Il settore italiano dei servizi ha accelerato a luglio più di quanto previsto dagli analisti. L’indice PMI è salito a 52,5 da 50,2 di giugno. Un valore superiore a 50 indica espansione dell’attività, mentre uno inferiore segnala contrazione.
I servizi rappresentano una parte molto ampia dell’economia italiana: commercio, turismo, trasporti, consulenza, finanza e attività professionali. Un miglioramento del PMI suggerisce che più aziende hanno registrato una crescita rispetto al mese precedente.
Il sondaggio ha indicato un rallentamento delle pressioni sui costi. Questo può aiutare i margini delle imprese e ridurre la necessità di trasferire aumenti sui consumatori. Tuttavia, un solo mese non basta per parlare di svolta stabile.
Il PMI è basato sulle risposte dei responsabili degli acquisti e misura la direzione del cambiamento, non il valore assoluto della produzione. Può anticipare i dati ufficiali, ma deve essere letto insieme a occupazione, consumi, credito e produzione industriale.

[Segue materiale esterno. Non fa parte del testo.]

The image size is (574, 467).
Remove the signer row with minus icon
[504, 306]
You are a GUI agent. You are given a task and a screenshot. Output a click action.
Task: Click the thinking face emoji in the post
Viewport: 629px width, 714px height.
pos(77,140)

Se la crescita dei servizi prosegue, potrebbe sostenere l’occupazione e compensare eventuali difficoltà dell’industria. Per le famiglie, la variabile decisiva resta il potere d’acquisto: un miglioramento dell’attività economica è più utile quando salari e prezzi evolvono in modo sostenibile.
I prossimi dati sul PIL, sull’inflazione e sulla produzione industriale diranno se il segnale di luglio è l’inizio di una fase più solida o soltanto un rimbalzo temporaneo.